# Possible to extend clubs?



## redcoat (Nov 15, 2006)

Hey guys,

Im 6'5 and have a problem finding clubs that are long enough (and of course at a good price) for me to have a proper full swing.

Are there any 'extention' kits where I can extend the length of my shaft. Or am I going to have to buy entire new shafts. I'm looking for a cheap way to do this.

Thanks


----------



## Golfbum (Oct 14, 2006)

redcoat said:


> Hey guys,
> 
> Im 6'5 and have a problem finding clubs that are long enough (and of course at a good price) for me to have a proper full swing.
> 
> ...


You can purchase extensions for your shafts. The ones I have seen are made from aluminum, so they would not add much swingweight.
Or you can reshaft with new shafts. Much more costly though. Best bet, find a certifed club fitter/builder and have him/her work with you to ensure the proper shaft length for your swing.


----------



## Police (Oct 26, 2006)

If you are prepared to spend money why not get custom fitted


----------



## JPsuff (Jan 9, 2007)

. 

Redcoat,

There are indeed shaft extension kits available and the materials vary from aluminum to graphite and even wood. You can even use a piece of an old shaft by finding a section which fits snugly in the butt-end of the shaft.
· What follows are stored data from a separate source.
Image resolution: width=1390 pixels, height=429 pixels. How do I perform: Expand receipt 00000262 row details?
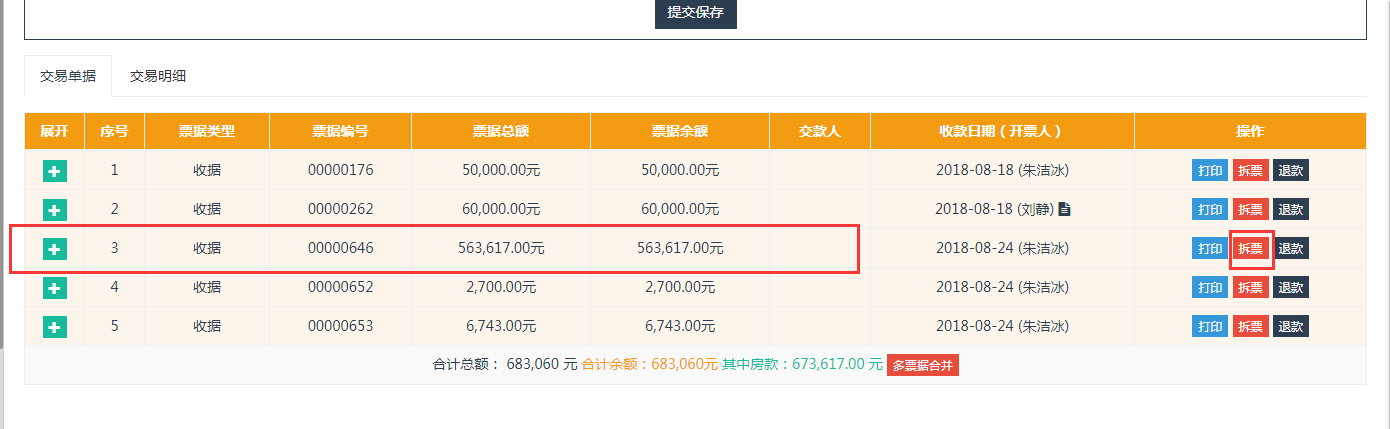tap(55, 210)
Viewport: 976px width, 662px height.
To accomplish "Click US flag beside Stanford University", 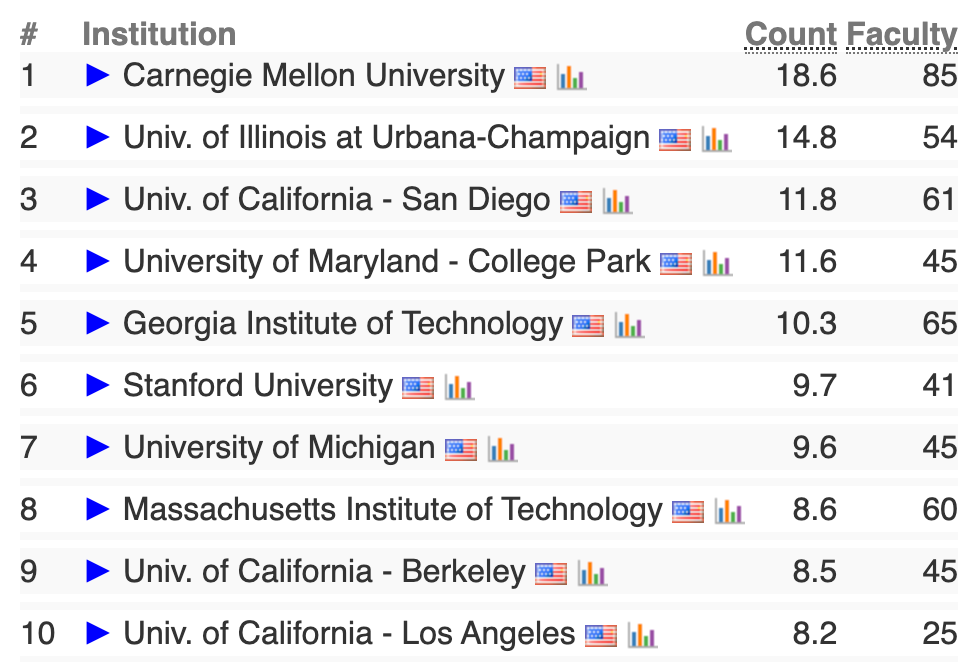I will coord(418,388).
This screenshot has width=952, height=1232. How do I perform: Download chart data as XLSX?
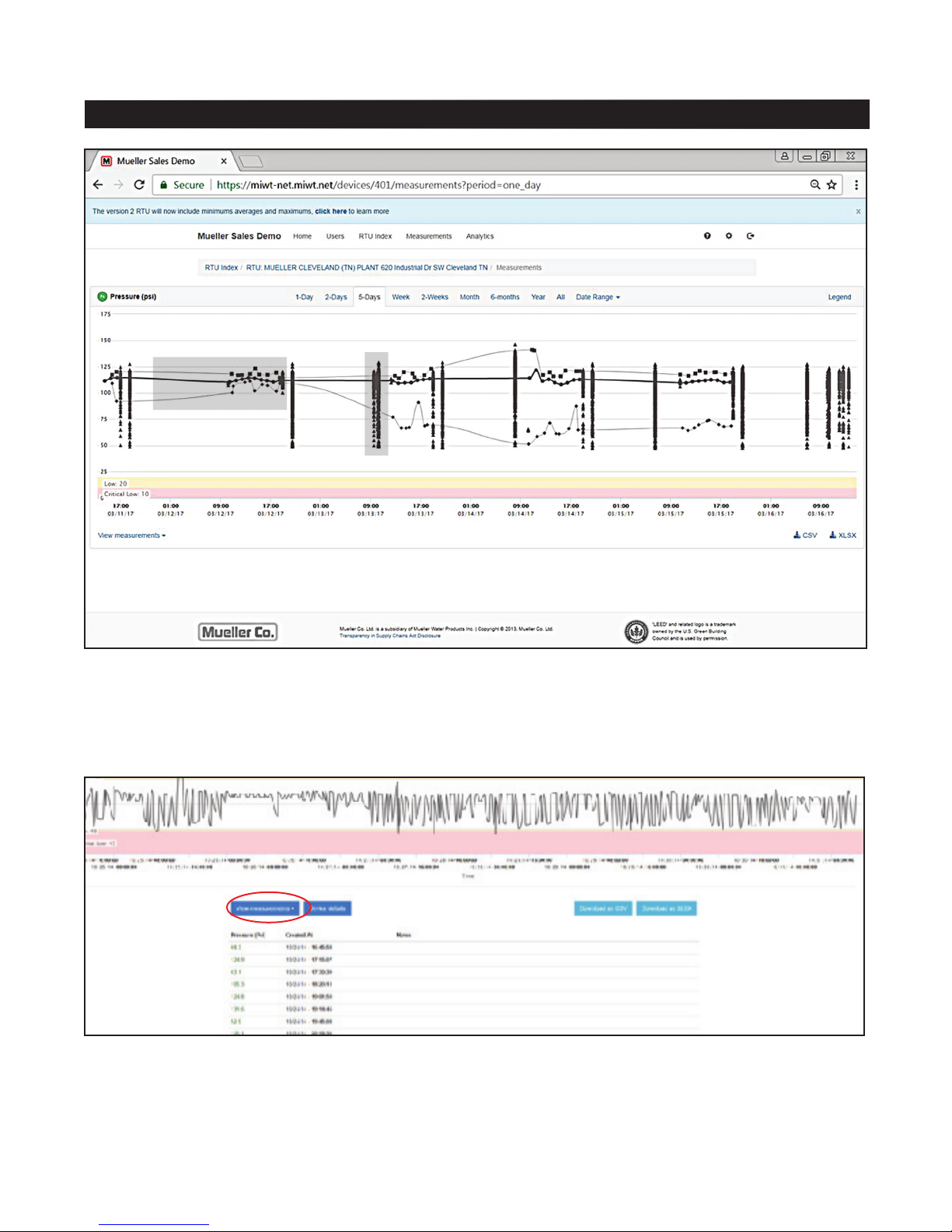click(843, 536)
These extenders are OK if you're only looking to extend your shaft length by about an inch or so. I have altered driver shaft length with these with no ill-effects.
If you need to go longer, then the extenders can affect shaft characteristics.
As Glofbum pointed out, your swingweights will be altered as well. If you're into doing this yourself, it's relatively easy but your swingweight will increase somewhat and this may require a bit of backweighting, (adding weight to the butt-end of the shaft), to adjust it back to your specs.
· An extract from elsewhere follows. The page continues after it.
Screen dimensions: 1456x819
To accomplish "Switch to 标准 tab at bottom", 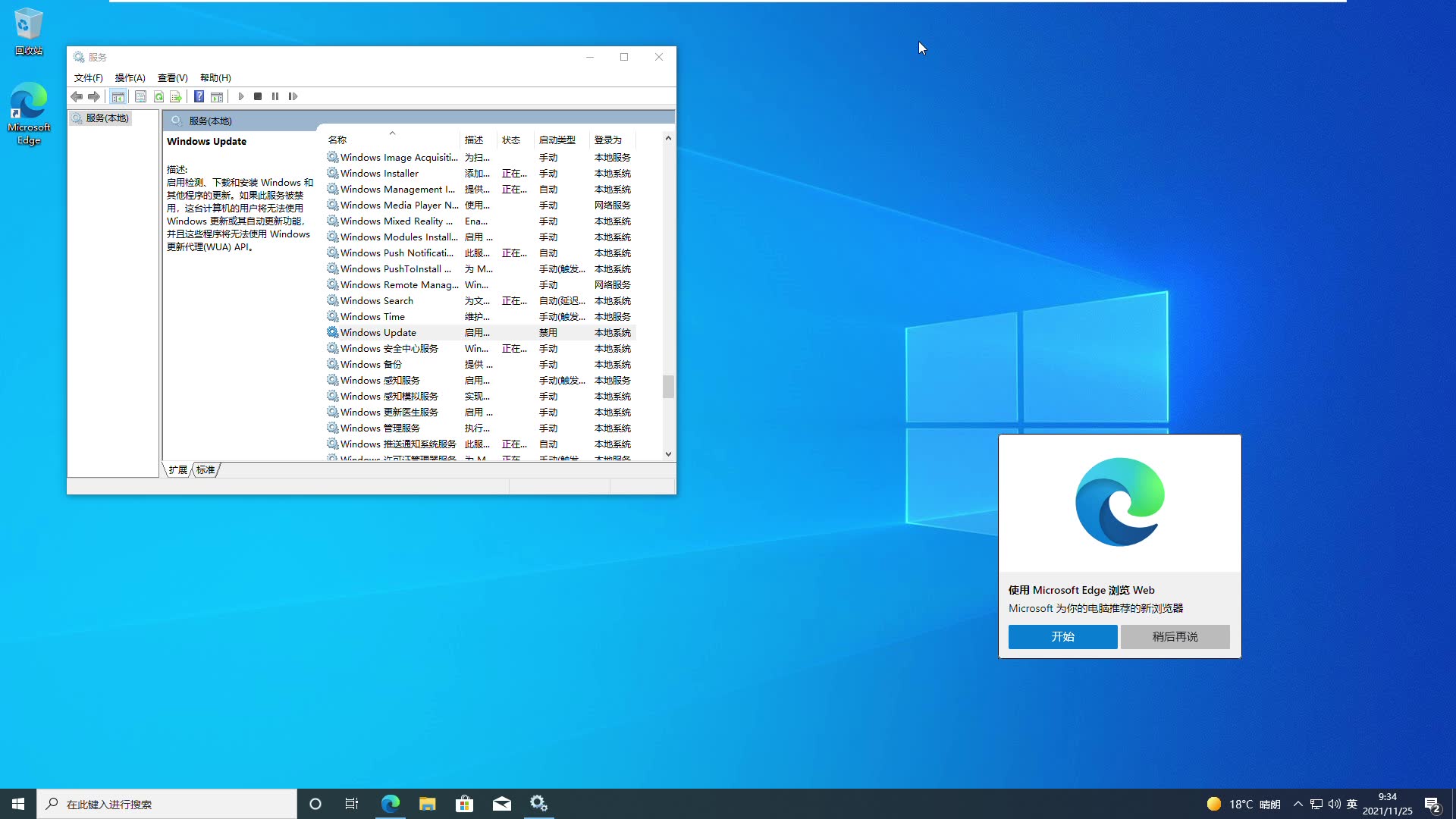I will pyautogui.click(x=205, y=469).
If you know what shaft length you should be using, you can set these up accordingly. You may, because of the longer shafts, need to alter your lie angles as well.

I suggest first going to a clubfitter and find out what configuration fits you first. If it's a minor length adjustment, (less than an inch), then doing it yourself might be the way to go. But if a properly fitted shaft will also invlove lie adjustments and significant swingweight adjustments, then I'd bite the bullet and go for a full fitting and shafting by a clubfitter.



-JP




.


----------